I think there is a definite shift away from obvious outdated images, even before the ban on traditional stereotypes. There is also a shift away from only showing the highly airbrushed unachievable female "ideal" which brands have finally realised is a turn-off for many women. We still have a long way to go but I feel brands are making a start.
What do you think women are looking for from brands today?
I think we want brands that truly recognise our differing needs to men, and that "shrink it and pink it" is not the answer! These brands are more likely to be run by women or with a female design team such as that at Inov-8 who design the female fit first and then adapt for men. I think women do want to be spoken to as women, but without any assumptions beyond that—we are arguably more diverse than men. I also think that we value the ethics of brands very strongly and brands that neglect their social impact will be punished.
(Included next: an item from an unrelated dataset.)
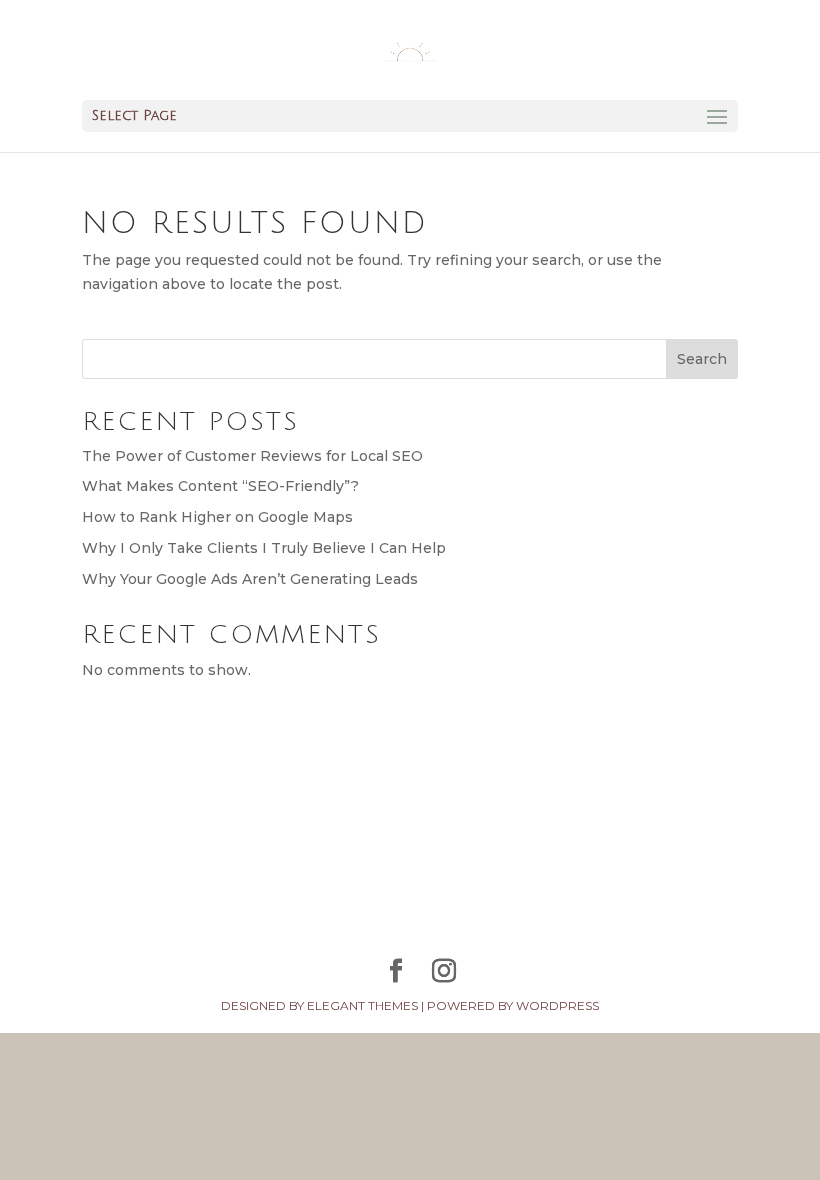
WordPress (557, 1005)
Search (702, 359)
What are your favourite brands and why?
My favourite brands make products that not only work but make a positive impact on the world. I love Arc'Teryx whose clothing not only kept me bone dry during thunderstorms in my recent 268 mile race but has stringent environmental policies. Running wise I can't live without my Hoka trainers, EVB female support shorts and my Garmin. Babywise my Omnio stroller which converts to a rucksack is genius and keeps us a really active family. My wardrobe is more and more second hand these days as I buy a lot of clothes from the SmartWorks charity sale—last time I picked up a Victoria Beckham dress which I feel so confident in. I also buy running kit from (and donate mine to) ReRun who upcycle used running gear for a change that doesn't harm the planet!
Do you think we need another term to replace ‘empowered’?
I love the term—so much I'm writing the book to inspire women to become empowered! Until all women have the self-confidence and resources to achieve their dreams we cannot use it enough.